There's a provision for exceptions for SNFs when a disaster strikes (referred to in the proposed rule as "extraordinary circumstances") adding 42 C.F.R. 413.33(d)(4).
According to InsideHealthPolicy, in their article, CMS Proposes New Payment Model For Skilled Nursing Homes describes the changes: "CMS is proposing to overhaul the way Medicare pays nursing homes so as to focus more on each resident’s particular needs and move away from volume-based reimbursements, the agency said in a proposed rule released Friday (April 27). The new payment model would tie payments to patients’ conditions and simplify nursing homes’ reporting requirements...." (a paid subscription is required to read the full article).
Monday, April 30, 2018
My brother (thanks big brother-I guess this means you read the blog-yay!) sent me an article published in The Hill with an interesting proposal! Published on April 26, 2018, The poor need bank accounts, and USPS has the answer highlights a bill introduced by Senator Gillebrand which would create "provide a public option in basic banking services through the U.S. Postal System."
Why, you may ask, propose that the USPS get into the banking business? Well, because there is a "persistent problem of widespread financial exclusion, which means a household is either unbanked or underbanked. Recent data shows that 7 percent of households are simply unbanked since they lack a checking or savings account at a bank." Consider the implications of not having a bank account. If you have to cash a check, where do you go? "Instead, they have to rely on the predatory alternative financial services, such as payday lenders, check cashing services and the like."

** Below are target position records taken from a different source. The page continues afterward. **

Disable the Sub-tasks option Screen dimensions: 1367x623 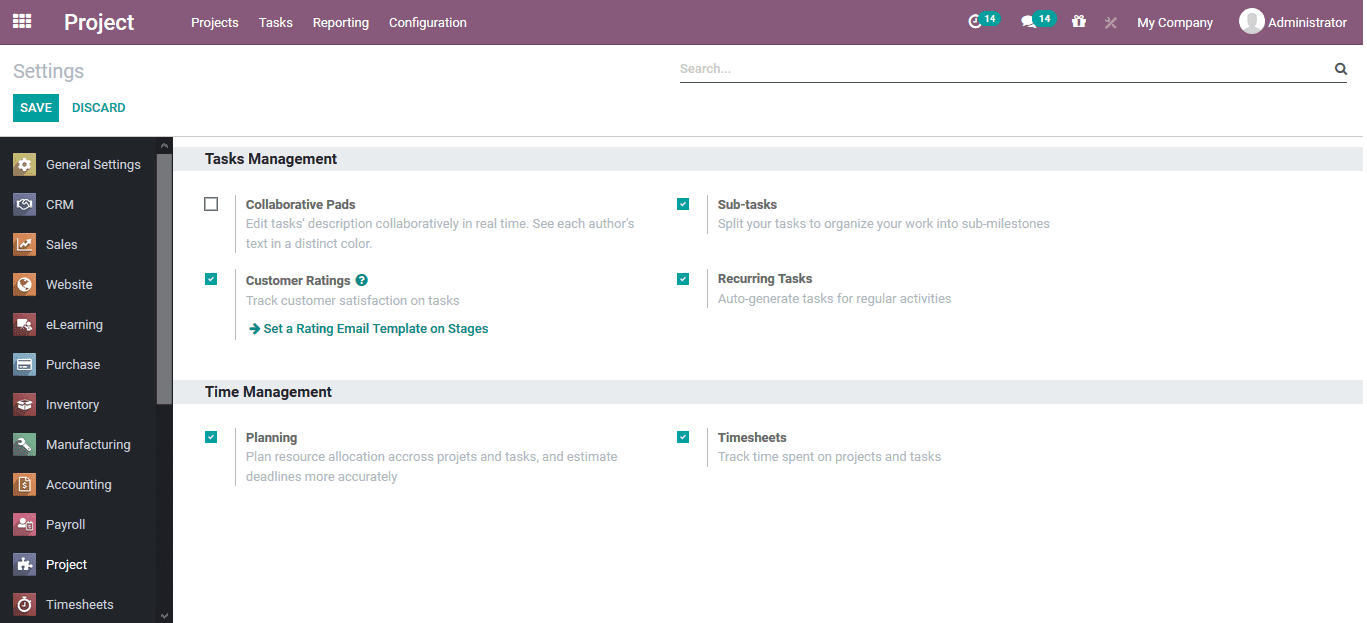point(683,203)
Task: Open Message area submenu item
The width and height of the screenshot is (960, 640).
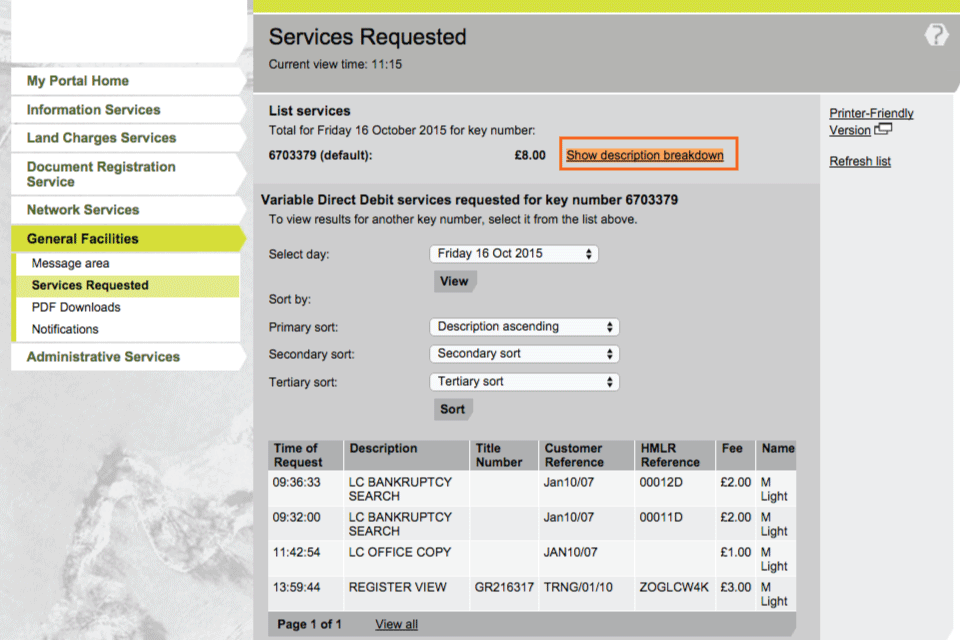Action: (70, 264)
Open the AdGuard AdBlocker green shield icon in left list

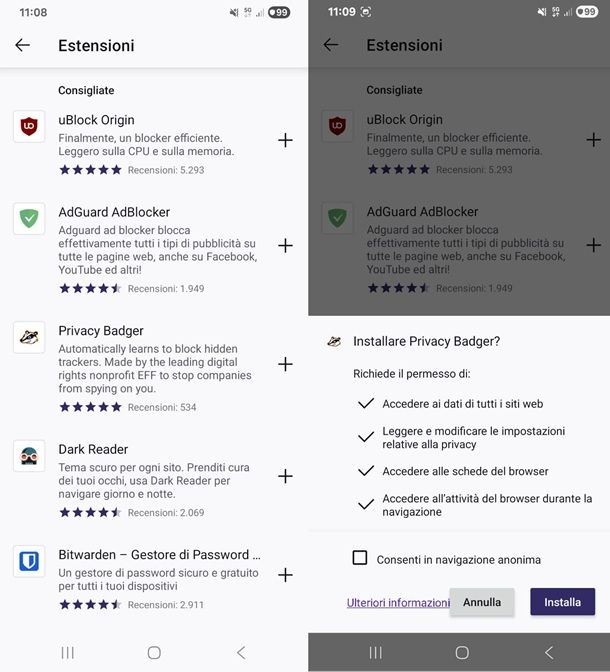(29, 218)
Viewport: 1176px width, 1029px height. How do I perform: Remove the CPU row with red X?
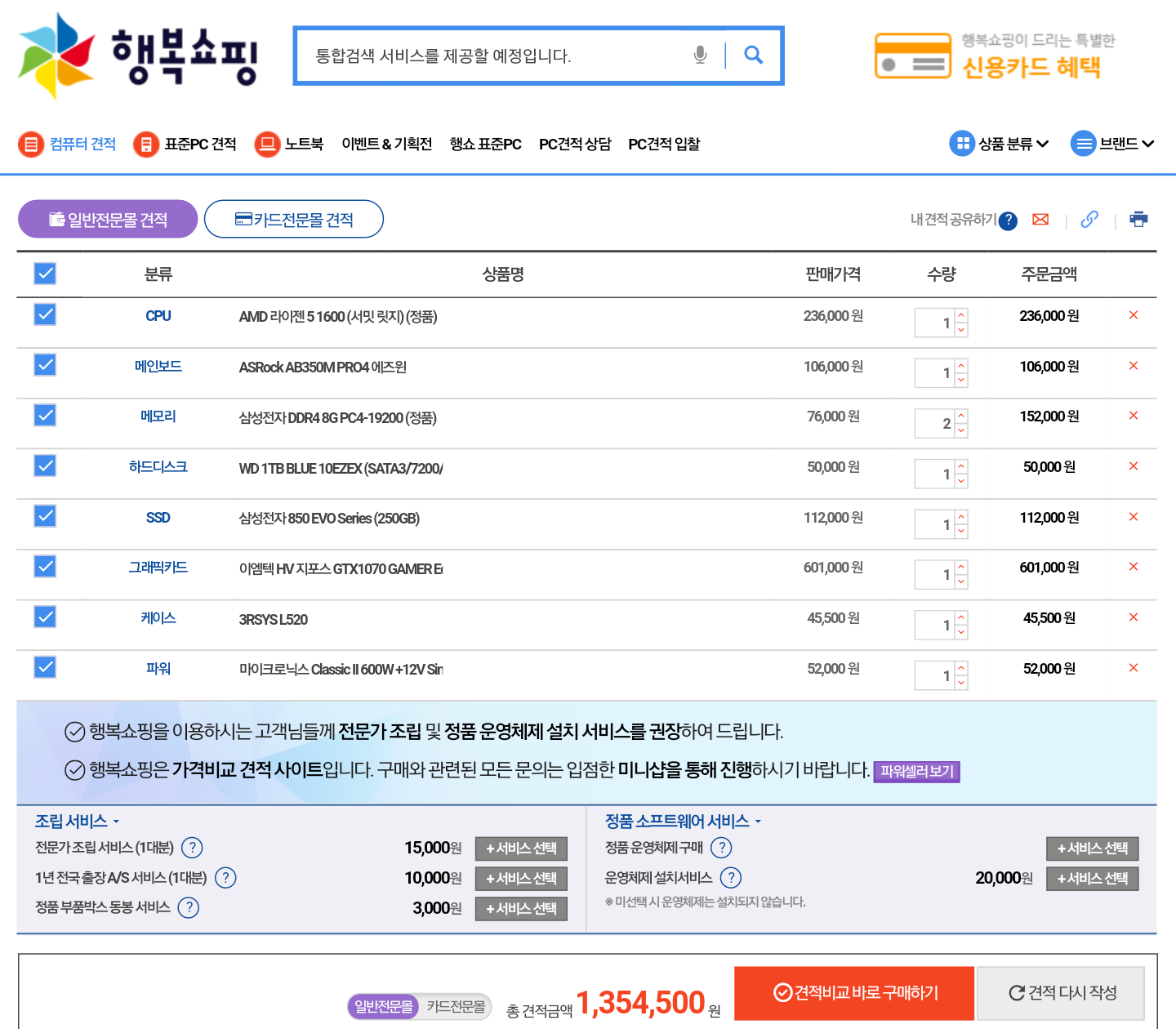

The article also introduces us to the concept of "underbanked" which means "19.9 percent of American households ... at some point during the year, they rely on high-cost alternative financial services to meet their financial needs. That leaves over one-in-four American households excluded from mainstream financial services." Although these alternatives may work for those unbanked or underbanked, they are not without costs, both financial and otherwise.
The article discusses reasons why low-income households find themselves in this situation, including a focus on higher-profit activities and closing branches. So this is where the USPS comes in under the bill.
The Gillibrand bill seeks to address the lack of universal access through the creation of a postal bank. An added bonus of this measure is that it regulates consumer financial protection abuses by making predatory lending practices uncompetitive.
The bill would allow all households to open accounts at the post office, with a $20,000 limit on checking and savings accounts. Further, the bill allows for small-dollar loans capped at $500 at one time.
The rates on these loans are reasonable, with the bill linking the interest rates to the 1-month Treasury bill constant maturity rate, though a low, fixed rate may be preferable.
Through offering financial services at post offices, the bill would provide much of the physical infrastructure needed to counteract the trend of bank-branch closings. The USPS already has the geographic infrastructure to support universal access: a post office in every ZIP code.
The article offers suggestions for services as well as pitfalls. Interesting concept.